§ Required work
Pictures do not belong in the copy. Write out exactly the lines from the one containing "Instruction: Open the" through the end of the data.

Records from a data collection
——

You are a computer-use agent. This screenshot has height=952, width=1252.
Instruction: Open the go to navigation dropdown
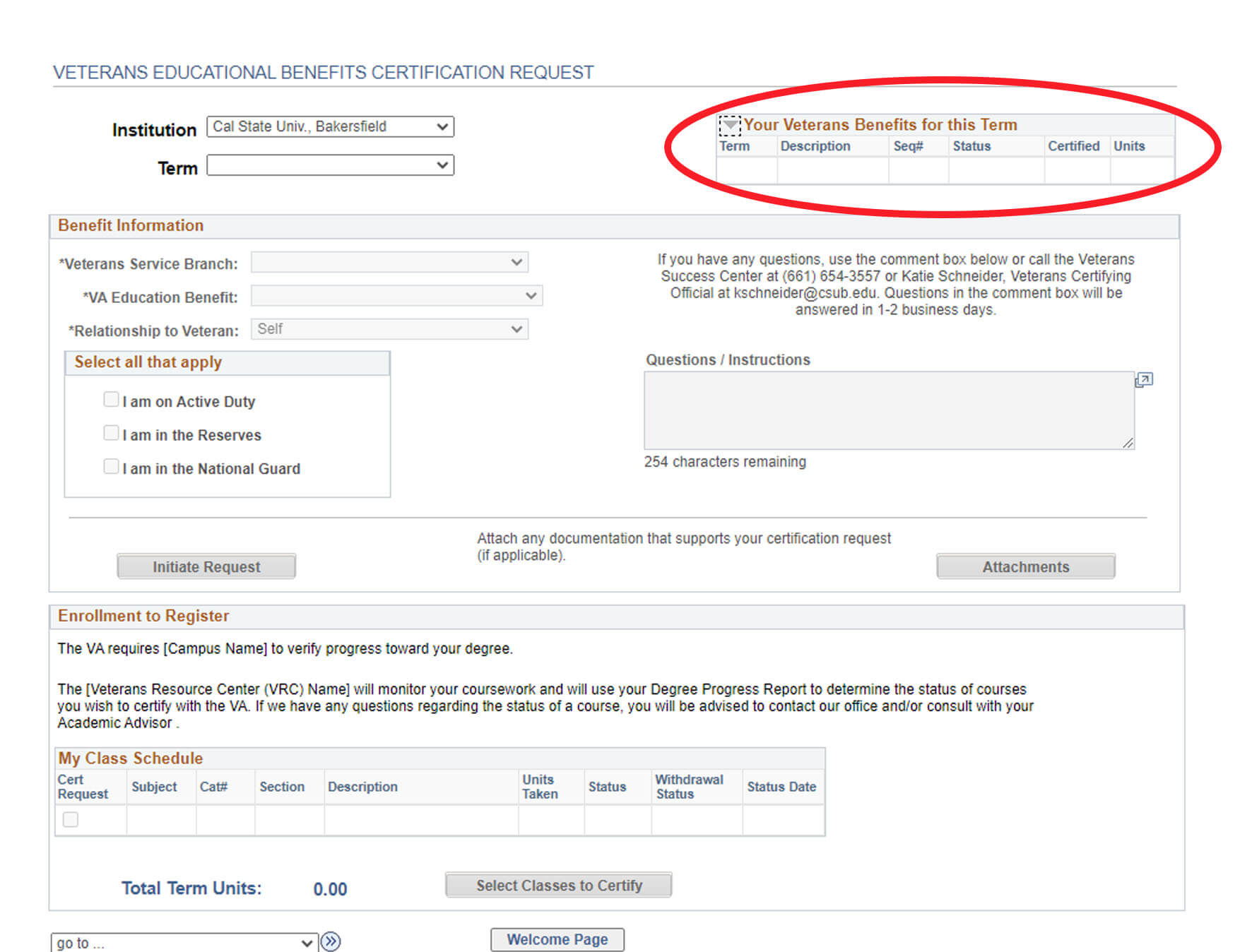(184, 943)
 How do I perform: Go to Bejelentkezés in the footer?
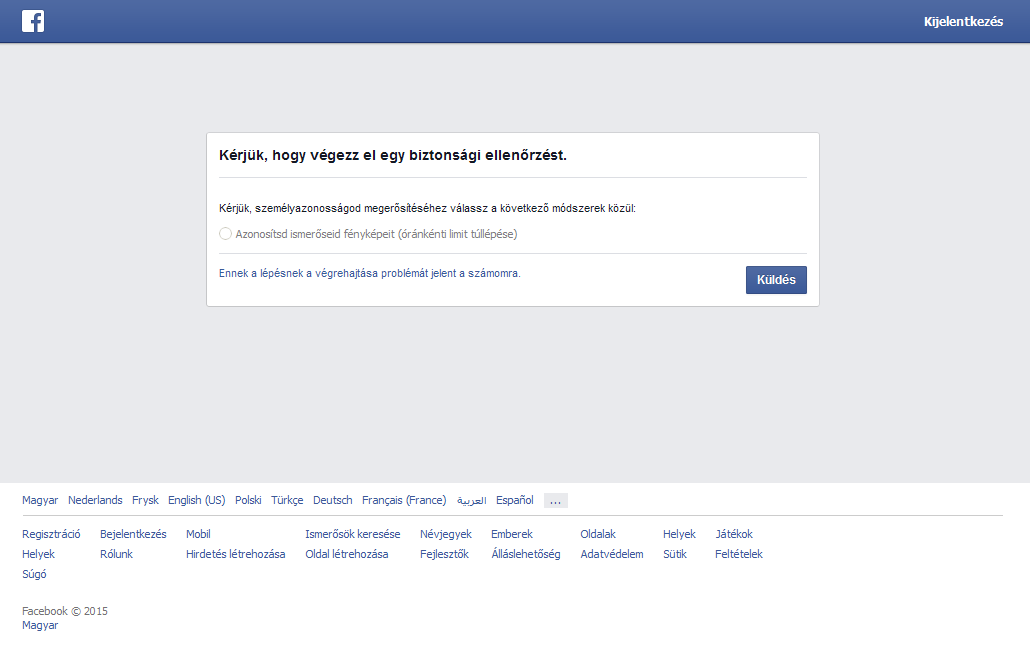pyautogui.click(x=133, y=534)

——

§ Answer for this exercise
Instruction: Open the go to navigation dropdown
(184, 943)
 How do I perform: Go to Bejelentkezés in the footer?
pyautogui.click(x=133, y=534)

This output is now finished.